▶ Supplied material
= Beginning of Section =

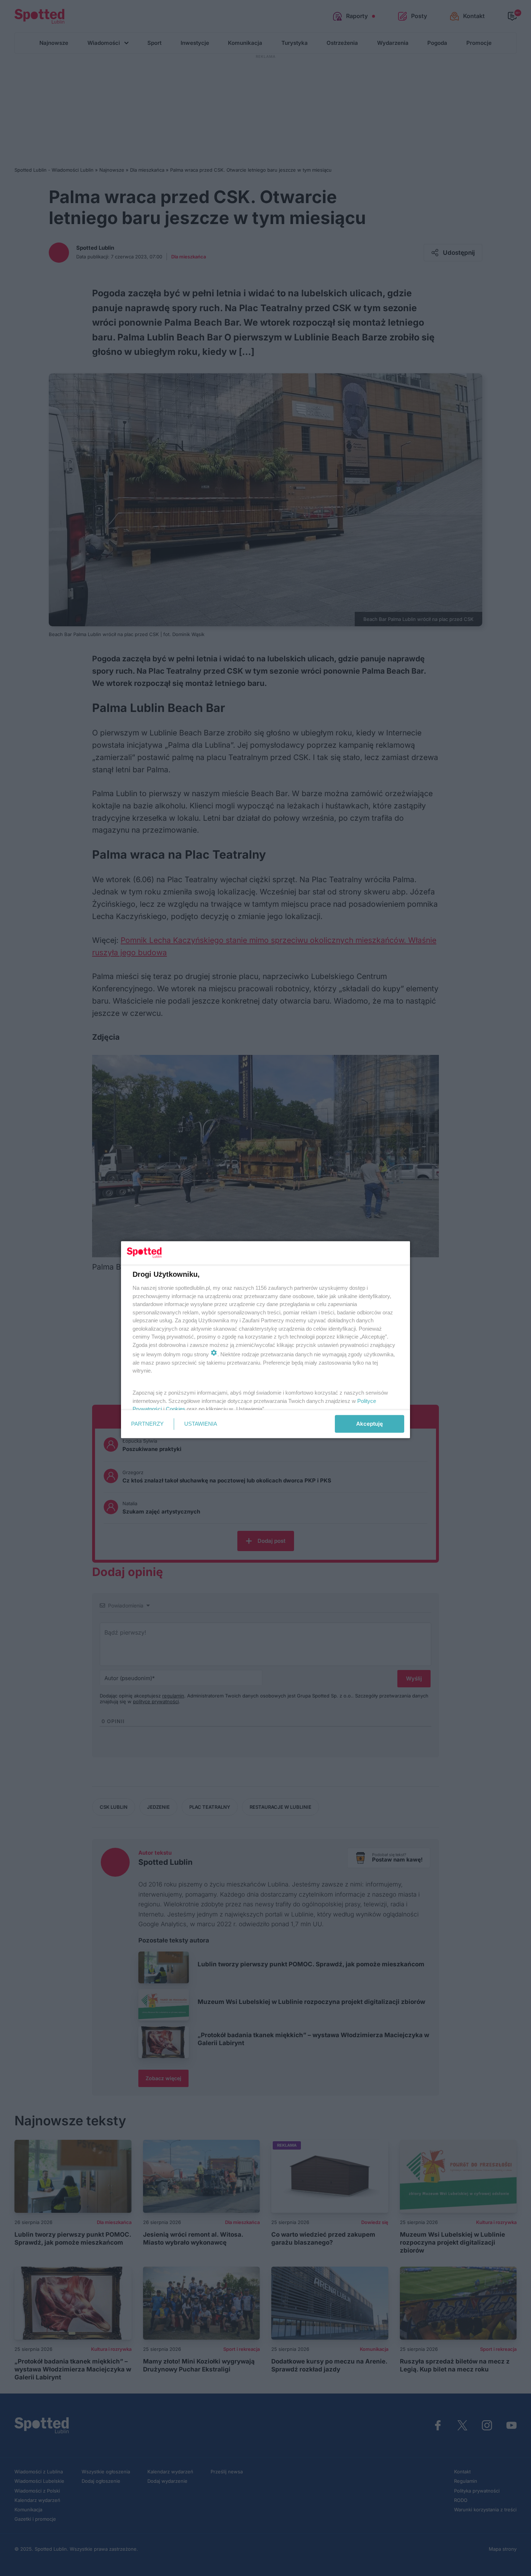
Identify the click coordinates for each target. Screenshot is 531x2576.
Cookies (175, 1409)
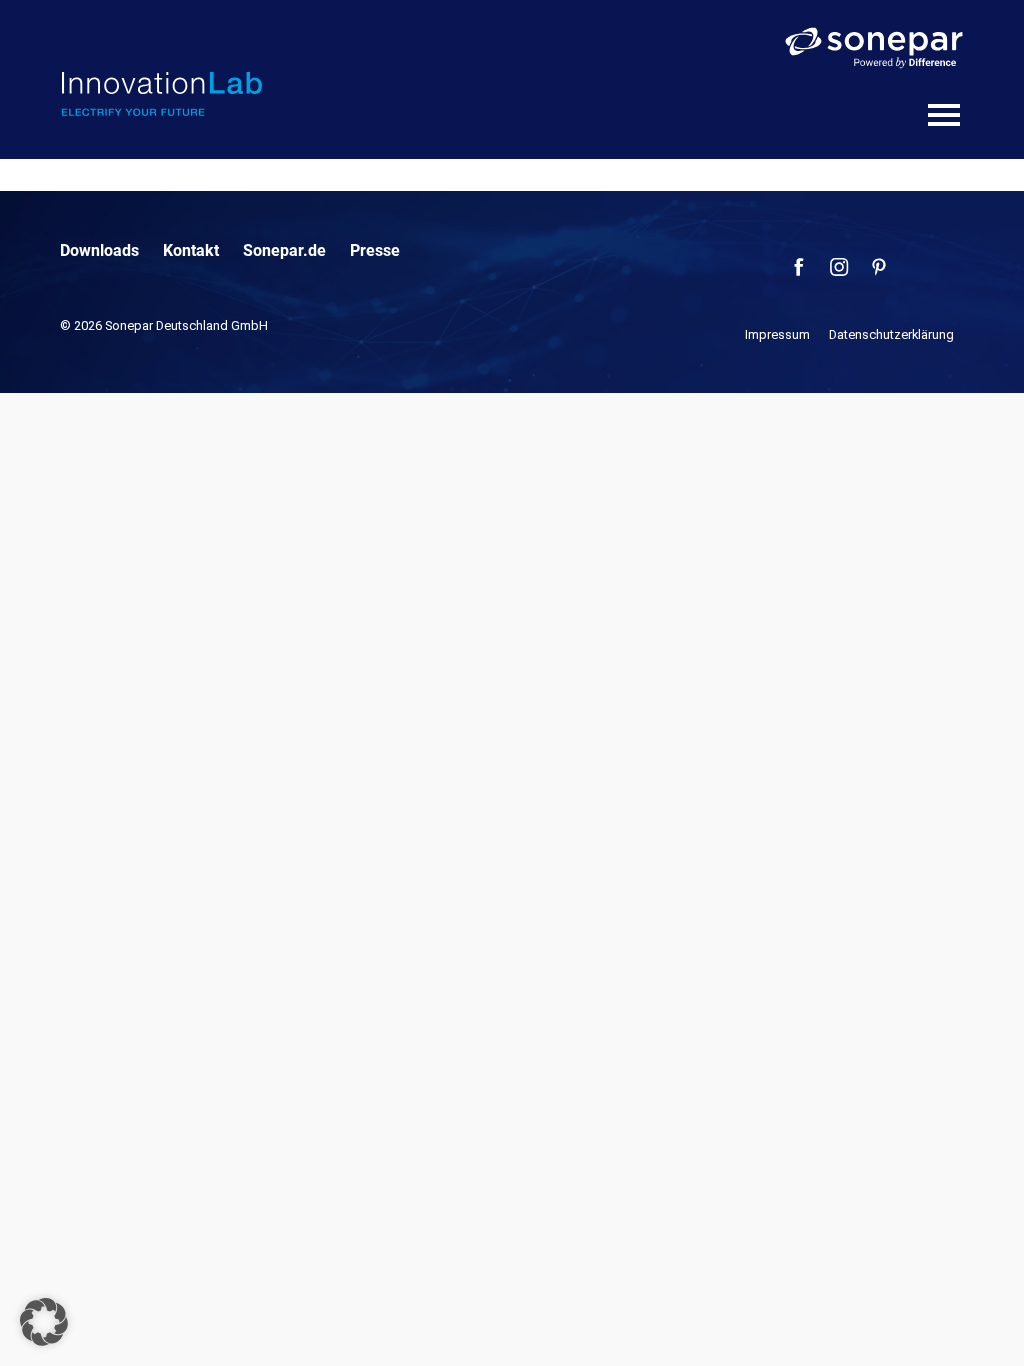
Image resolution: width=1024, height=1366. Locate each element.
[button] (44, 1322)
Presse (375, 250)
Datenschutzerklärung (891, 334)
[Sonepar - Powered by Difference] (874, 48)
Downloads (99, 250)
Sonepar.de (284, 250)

= End of Section =

▶ Brief
Take the entries above and set them down exactly, minus the pictures.

▶ Answer to this task
Identify the click coordinates for each target. Screenshot is 531x2576.
Cookies (175, 1409)
Image resolution: width=1024, height=1366. Locate each element.
[button] (44, 1322)
Presse (375, 250)
Datenschutzerklärung (891, 334)
[Sonepar - Powered by Difference] (874, 48)
Downloads (99, 250)
Sonepar.de (284, 250)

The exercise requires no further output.